Eric Francisco of Inverse wrote, "Unless you saw the individual character posters, you'd be unlikely to think Bullet Train actually stars any Asian talent. Hollywood supposedly doesn't cast Asian leads because they aren't stars, but the truth is, they aren't stars because Hollywood won't cast Asian leads. How can audiences get excited about buying tickets to see Asian actors when their existence in a movie is barely acknowledged?"

When asked about the casting, Isaka defended the film and described his characters as "ethnically malleable", maintaining that his original Japanese setting and context were irrelevant as they were "not real people, maybe they're not even Japanese". Sony Pictures Motion Picture Group president Sanford Panitch highlighted Isaka's views to defend the casting, reassuring that the film would honor the novel's "Japanese soul" while giving the opportunity to cast big name stars and adapt it on a "global scale". Bullet Train screenwriter Zak Olkewicz argued that the decision to cast beyond Japanese or Asian actors proved "the strength of [Isaka]'s work" as it was a story that could "transcend race". Director David Leitch noted that discussions had taken place during pre-production to change the film's setting, but it was ultimately decided to keep Isaka's original location of Tokyo due to its international appeal.

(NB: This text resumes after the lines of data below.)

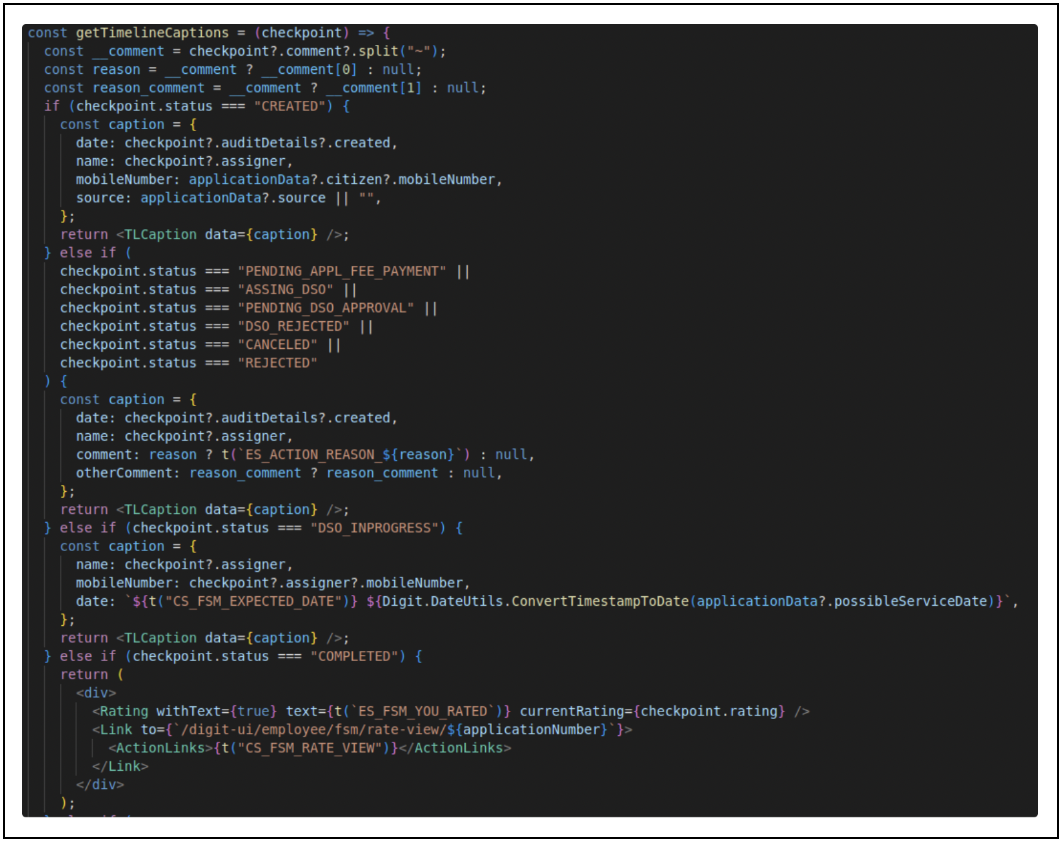1062x842 pixels.
Task: Select the "ASSING_DSO" status string
Action: [286, 289]
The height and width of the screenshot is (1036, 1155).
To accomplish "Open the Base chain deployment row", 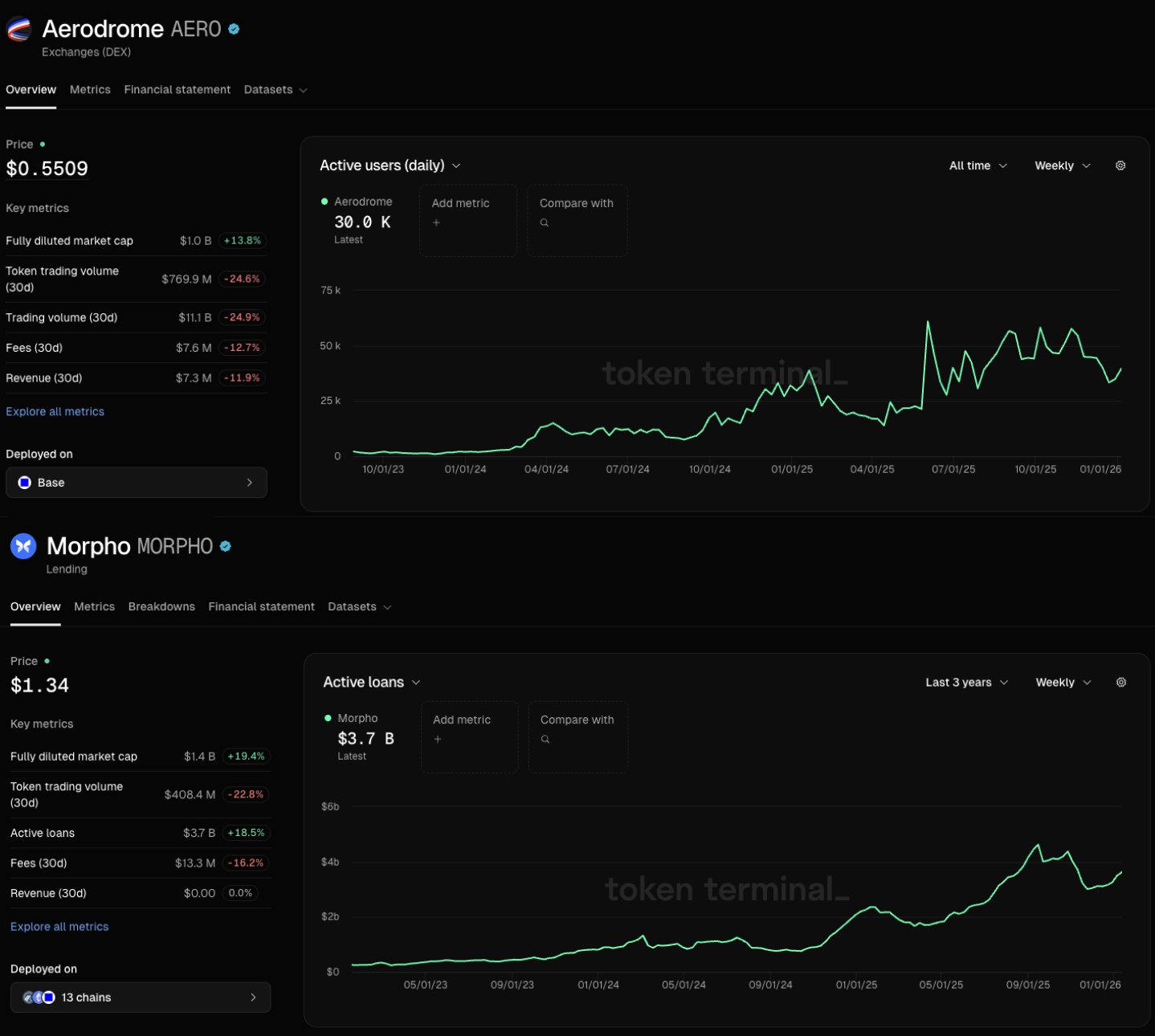I will point(137,483).
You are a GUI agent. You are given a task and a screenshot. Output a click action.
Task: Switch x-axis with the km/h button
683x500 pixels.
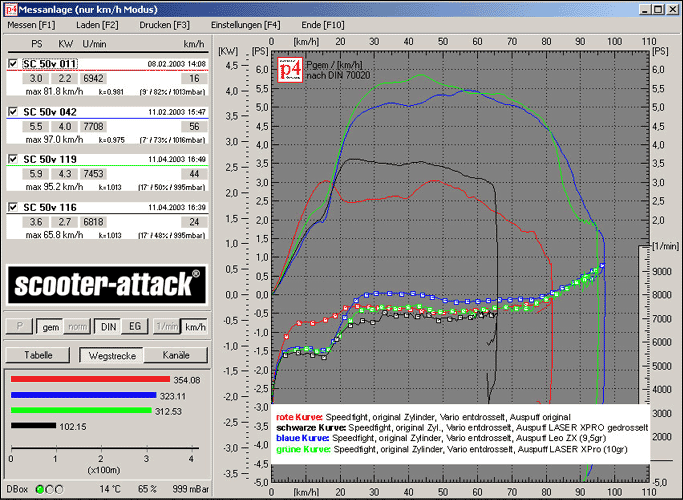(195, 327)
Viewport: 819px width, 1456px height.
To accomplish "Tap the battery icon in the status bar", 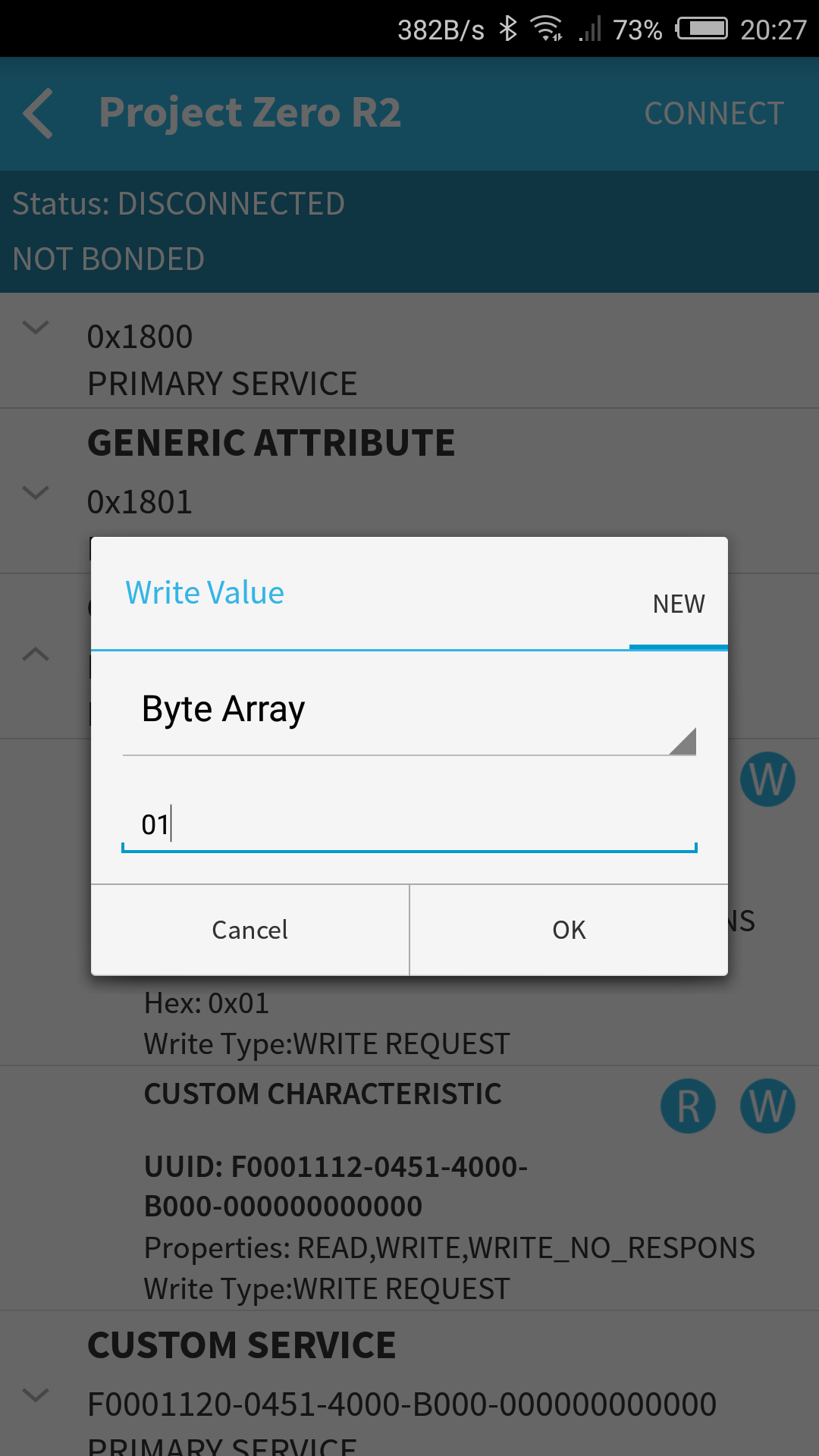I will coord(702,30).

Guy Aoki, President of Media Action Network for Asian Americans (MANAA), called Isaka's defense "a laughable statement", noting that the characters in the book were "clearly Japanese" and denounced Isaka as an "embarrassing sellout". Aoki also criticized Olkewicz's and Leitch's responses, as a "strong" story would not be risky to cast more Japanese or Asian actors in major roles and accused the filmmakers of using the film's casting of Black and Latino actors to downplay accusations of whitewashing. Elaborating further, Francisco noted that Isaka, who is a Japanese national, and most audiences in Asia "enjoy their own domestic film industry and go to Hollywood for the spectacle of foreigners", noting the differences between Asians in Asia and Asian American issues.

=== Accolades ===
At the 2022 People's Choice Awards, the film was nominated for The Movie of 2022 and Action Movie of 2022; Brad Pitt was nominated for Male Movie Star of 2022; and Joey King was nominated for Female Movie Star of 2022 and Action Movie Star of 2022. At the 51st Saturn Awards, the film was nominated Best Action/Adventure Film.